Die Lust am Wiederholen von Fehlern

Henning Mankell skizziert in „Daisy Sisters“ drei Generationen

Von Stefan CernohubyRSS-Newsfeed neuer Artikel von Stefan Cernohuby

Besprochene Bücher / Literaturhinweise

Längst ist bekannt, dass Henning Mankell sich nicht nur Krimis widmet. Tatsächlich hat er schon lange bevor seine Werke hierzulande bekannt wurden, Bücher geschrieben, die in seiner Heimat bereits Beachtung gefunden haben. Einer davon ist der Roman „Daisy Sisters“, dessen Erzählung sich über mehrere Jahrzehnte erstreckt und sich dabei mit verschiedensten Themen beschäftigt.

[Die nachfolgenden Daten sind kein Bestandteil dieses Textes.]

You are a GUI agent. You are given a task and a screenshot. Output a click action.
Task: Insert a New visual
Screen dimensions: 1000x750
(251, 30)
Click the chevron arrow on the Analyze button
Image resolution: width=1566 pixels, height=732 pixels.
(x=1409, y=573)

Das Jahr 1941 ist auch für die Einwohner von Schweden alles andere als ein gewöhnliches. Direkt vor der eigenen Haustür tobt der Zweite Weltkrieg und man lebt in Angst. Das hält die beiden Brieffreundinnen Elna und Vivi bei deren ersten Begegnung allerdings nicht davon ab, eine gemeinsame Radtour zu machen. Leider läuft diese nicht ganz so harmlos ab. Als sie sich mit zwei Soldaten einlassen, wird Elna betrunken gemacht und vergewaltigt. Zu allem Überfluss wird sie schwanger und ungeschickte Abtreibungsversuche scheitern, ihr Leben als Jugendliche ist zerstört.

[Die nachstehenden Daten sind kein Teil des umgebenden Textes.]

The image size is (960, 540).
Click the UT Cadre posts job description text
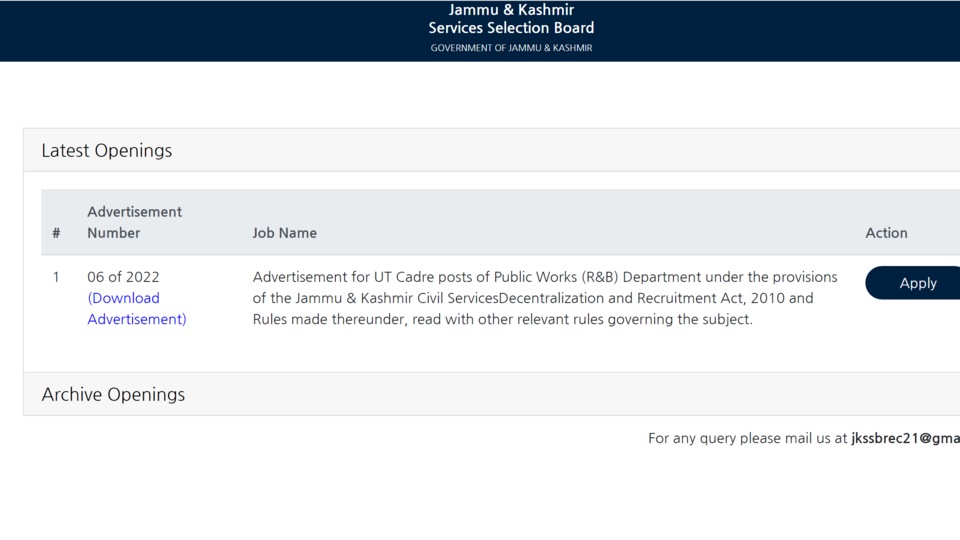pyautogui.click(x=545, y=298)
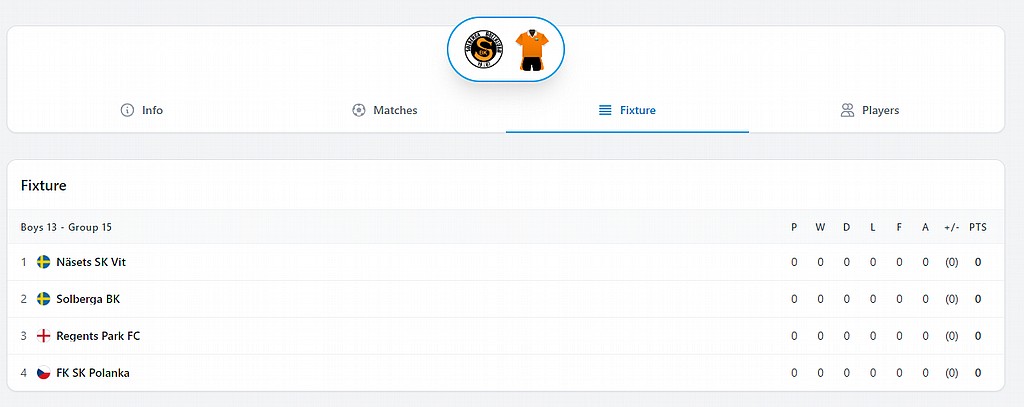1024x407 pixels.
Task: Click the Boys 13 - Group 15 heading
Action: [x=66, y=227]
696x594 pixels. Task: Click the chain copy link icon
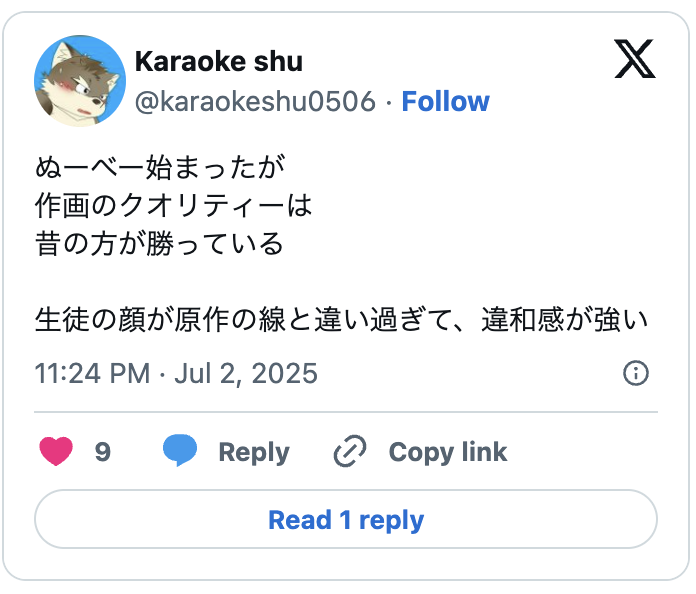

1956 ist ihre Tochter Eivor vierzehn Jahre alt, als sie eine Bekanntschaft macht, die auch ihr später noch viele Probleme bereiten wird. Ihr Nachbar Anders beherbergt einen jugendlichen Straftäter namens Lasse Nyman. Mit diesem versteht sie sich gut, lange Zeit gibt es auch keine Probleme. Bei einem Streit mit ihrer Mutter beschließt sie, mit Lasse auszureißen. Doch der Jungkriminelle hat keine romantischen Absichten. So erfährt sie das gleiche Schicksal wie ihre Mutter – abgesehen davon, dass sie nicht schwanger wird. Nur wenige Jahre später, kurz nachdem sie nach Göteborg gezogen ist, um dort zu arbeiten, lernt sie einen Mann kennen. Sie versteht sich sehr gut mit ihm, das einzige womit er nicht zu Recht kommt, sind ihre eigenständigen Ideen. Quasi als Revanche für eine ihrer „Flausen“ hat er ungeschützten Sex mit ihr und sie wird sofort schwanger – kurz bevor sie einen besseren Job bekommen hätte. Das gleiche geschieht nur zwei Jahre später, als sie wieder halbtags arbeiten gehen möchte. Doch ihr und ihrer Mutter, die gelegentlich noch Kontakt mit ihrer alten Freundin Vivi hat, bleiben weitere Schicksalsschläge nicht erspart. So steht für Eivor auch noch ein Wiedersehen mit ihrem Jugendfreund Lasse aus, das ebenfalls nicht ohne Folgen bleiben soll.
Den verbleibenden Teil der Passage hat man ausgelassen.